■ Short task: Convert the lines from the one containing "The image size is (477, 372)." through the one containing "Action: [x=194, y=97]" into a Markdown table with the columns Row and Line, skipping any blank lines.

■ Excerpted records:
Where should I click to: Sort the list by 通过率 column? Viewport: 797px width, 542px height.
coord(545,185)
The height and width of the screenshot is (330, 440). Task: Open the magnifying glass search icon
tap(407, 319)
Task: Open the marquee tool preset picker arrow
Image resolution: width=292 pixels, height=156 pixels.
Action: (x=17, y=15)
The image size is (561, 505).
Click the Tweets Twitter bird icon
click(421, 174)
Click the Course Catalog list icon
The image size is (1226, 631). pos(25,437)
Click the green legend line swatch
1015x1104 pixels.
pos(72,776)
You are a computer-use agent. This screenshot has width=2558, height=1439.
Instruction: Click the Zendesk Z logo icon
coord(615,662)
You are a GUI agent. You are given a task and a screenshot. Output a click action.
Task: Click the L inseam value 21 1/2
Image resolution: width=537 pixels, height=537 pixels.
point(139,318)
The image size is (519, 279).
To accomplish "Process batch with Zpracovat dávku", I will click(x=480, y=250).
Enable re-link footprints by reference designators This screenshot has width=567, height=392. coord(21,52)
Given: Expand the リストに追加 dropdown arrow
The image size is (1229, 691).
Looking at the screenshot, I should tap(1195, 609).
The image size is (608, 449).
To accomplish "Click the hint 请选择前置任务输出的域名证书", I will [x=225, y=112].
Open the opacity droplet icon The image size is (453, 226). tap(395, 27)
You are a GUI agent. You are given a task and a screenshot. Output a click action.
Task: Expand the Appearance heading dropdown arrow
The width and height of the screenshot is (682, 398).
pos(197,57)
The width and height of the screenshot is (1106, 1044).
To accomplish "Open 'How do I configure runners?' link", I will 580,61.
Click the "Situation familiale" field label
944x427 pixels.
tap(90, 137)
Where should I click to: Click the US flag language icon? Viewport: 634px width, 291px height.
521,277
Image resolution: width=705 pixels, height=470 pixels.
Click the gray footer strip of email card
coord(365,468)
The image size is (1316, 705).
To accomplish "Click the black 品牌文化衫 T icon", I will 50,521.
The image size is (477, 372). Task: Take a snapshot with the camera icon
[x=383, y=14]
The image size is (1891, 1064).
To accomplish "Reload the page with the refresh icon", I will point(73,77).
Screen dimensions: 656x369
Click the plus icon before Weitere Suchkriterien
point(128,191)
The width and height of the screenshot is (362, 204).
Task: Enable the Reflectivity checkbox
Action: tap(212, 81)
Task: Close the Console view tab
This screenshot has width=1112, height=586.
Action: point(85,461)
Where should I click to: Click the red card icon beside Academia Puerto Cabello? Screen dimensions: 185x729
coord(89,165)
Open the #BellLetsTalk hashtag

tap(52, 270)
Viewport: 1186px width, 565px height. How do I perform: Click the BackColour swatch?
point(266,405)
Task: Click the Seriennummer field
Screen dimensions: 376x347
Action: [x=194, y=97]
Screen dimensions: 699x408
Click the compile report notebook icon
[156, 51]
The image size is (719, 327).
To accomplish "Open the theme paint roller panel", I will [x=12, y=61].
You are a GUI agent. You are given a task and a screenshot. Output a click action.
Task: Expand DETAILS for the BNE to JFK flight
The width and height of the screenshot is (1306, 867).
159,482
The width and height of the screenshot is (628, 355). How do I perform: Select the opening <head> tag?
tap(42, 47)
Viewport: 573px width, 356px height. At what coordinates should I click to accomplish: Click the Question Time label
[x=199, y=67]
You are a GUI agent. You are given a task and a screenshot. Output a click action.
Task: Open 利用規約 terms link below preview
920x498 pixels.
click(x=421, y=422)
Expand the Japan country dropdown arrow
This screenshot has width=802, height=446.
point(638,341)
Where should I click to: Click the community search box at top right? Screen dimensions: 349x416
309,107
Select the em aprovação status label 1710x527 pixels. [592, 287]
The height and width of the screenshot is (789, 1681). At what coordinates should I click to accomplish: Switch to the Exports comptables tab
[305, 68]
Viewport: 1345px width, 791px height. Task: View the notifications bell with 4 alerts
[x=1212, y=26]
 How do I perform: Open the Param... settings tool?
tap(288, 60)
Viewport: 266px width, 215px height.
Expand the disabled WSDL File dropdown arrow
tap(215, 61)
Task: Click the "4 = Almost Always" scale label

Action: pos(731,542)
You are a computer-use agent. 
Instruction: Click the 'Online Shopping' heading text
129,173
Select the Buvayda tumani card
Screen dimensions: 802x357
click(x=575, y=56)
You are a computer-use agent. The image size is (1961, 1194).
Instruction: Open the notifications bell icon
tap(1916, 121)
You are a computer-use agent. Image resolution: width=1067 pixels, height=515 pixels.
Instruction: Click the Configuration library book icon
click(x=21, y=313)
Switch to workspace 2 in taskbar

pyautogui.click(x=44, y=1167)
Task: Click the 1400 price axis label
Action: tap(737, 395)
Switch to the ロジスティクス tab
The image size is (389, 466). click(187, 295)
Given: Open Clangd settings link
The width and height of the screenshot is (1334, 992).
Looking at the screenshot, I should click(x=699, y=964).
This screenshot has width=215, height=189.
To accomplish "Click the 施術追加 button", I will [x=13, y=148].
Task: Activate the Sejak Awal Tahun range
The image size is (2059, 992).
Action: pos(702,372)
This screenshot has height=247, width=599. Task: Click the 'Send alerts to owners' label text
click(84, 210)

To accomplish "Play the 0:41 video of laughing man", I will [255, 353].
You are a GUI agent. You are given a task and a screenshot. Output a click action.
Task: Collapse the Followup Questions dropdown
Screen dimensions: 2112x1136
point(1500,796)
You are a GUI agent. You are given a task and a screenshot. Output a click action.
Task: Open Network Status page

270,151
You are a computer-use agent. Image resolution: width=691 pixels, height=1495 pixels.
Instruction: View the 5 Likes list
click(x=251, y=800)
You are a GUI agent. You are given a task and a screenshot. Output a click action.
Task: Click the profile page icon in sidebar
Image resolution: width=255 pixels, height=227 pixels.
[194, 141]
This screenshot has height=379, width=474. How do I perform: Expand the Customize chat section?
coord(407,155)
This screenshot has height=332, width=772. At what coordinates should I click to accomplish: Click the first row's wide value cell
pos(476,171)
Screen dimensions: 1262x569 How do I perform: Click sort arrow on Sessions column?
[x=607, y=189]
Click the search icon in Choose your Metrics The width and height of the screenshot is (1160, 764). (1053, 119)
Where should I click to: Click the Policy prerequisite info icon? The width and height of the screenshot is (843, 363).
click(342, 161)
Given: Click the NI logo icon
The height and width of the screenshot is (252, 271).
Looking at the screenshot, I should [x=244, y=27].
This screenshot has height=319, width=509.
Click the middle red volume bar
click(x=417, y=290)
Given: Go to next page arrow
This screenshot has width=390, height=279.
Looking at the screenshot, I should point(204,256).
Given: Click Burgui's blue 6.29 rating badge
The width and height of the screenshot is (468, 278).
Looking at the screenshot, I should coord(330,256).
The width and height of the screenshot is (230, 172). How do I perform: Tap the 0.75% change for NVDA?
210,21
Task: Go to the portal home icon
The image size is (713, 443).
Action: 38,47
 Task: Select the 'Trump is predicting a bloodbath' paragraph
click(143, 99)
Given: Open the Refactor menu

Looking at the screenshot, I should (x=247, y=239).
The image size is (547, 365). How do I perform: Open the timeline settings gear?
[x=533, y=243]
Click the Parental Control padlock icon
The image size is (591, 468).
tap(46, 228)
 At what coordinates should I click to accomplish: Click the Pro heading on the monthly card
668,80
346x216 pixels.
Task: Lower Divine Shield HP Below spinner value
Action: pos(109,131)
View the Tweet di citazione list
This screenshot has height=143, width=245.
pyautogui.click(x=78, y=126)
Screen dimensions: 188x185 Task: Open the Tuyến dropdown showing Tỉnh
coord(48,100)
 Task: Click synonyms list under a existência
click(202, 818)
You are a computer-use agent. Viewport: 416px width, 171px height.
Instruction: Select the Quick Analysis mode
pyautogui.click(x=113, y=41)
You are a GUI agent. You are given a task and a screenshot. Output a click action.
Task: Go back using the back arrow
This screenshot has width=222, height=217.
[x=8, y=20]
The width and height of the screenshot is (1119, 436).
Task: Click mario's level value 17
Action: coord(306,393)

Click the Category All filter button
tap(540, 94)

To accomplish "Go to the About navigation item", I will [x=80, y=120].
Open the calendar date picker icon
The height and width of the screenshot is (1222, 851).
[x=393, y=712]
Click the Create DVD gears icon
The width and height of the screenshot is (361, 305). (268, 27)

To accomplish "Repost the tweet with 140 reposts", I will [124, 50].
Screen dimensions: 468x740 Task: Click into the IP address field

■ Solution to the exercise:
| Row | Line |
|---|---|
| 1 | The image size is (477, 372). Task: Take a snapshot with the camera icon |
| 2 | [x=383, y=14] |
| 3 | The image size is (1891, 1064). |
| 4 | To accomplish "Reload the page with the refresh icon", I will point(73,77). |
| 5 | Screen dimensions: 656x369 |
| 6 | Click the plus icon before Weitere Suchkriterien |
| 7 | point(128,191) |
| 8 | The width and height of the screenshot is (362, 204). |
| 9 | Task: Enable the Reflectivity checkbox |
| 10 | Action: tap(212, 81) |
| 11 | Task: Close the Console view tab |
| 12 | This screenshot has width=1112, height=586. |
| 13 | Action: point(85,461) |
| 14 | Where should I click to: Click the red card icon beside Academia Puerto Cabello? Screen dimensions: 185x729 |
| 15 | coord(89,165) |
| 16 | Open the #BellLetsTalk hashtag |
| 17 | tap(52, 270) |
| 18 | Viewport: 1186px width, 565px height. How do I perform: Click the BackColour swatch? |
| 19 | point(266,405) |
| 20 | Task: Click the Seriennummer field |
| 21 | Screen dimensions: 376x347 |
| 22 | Action: [x=194, y=97] |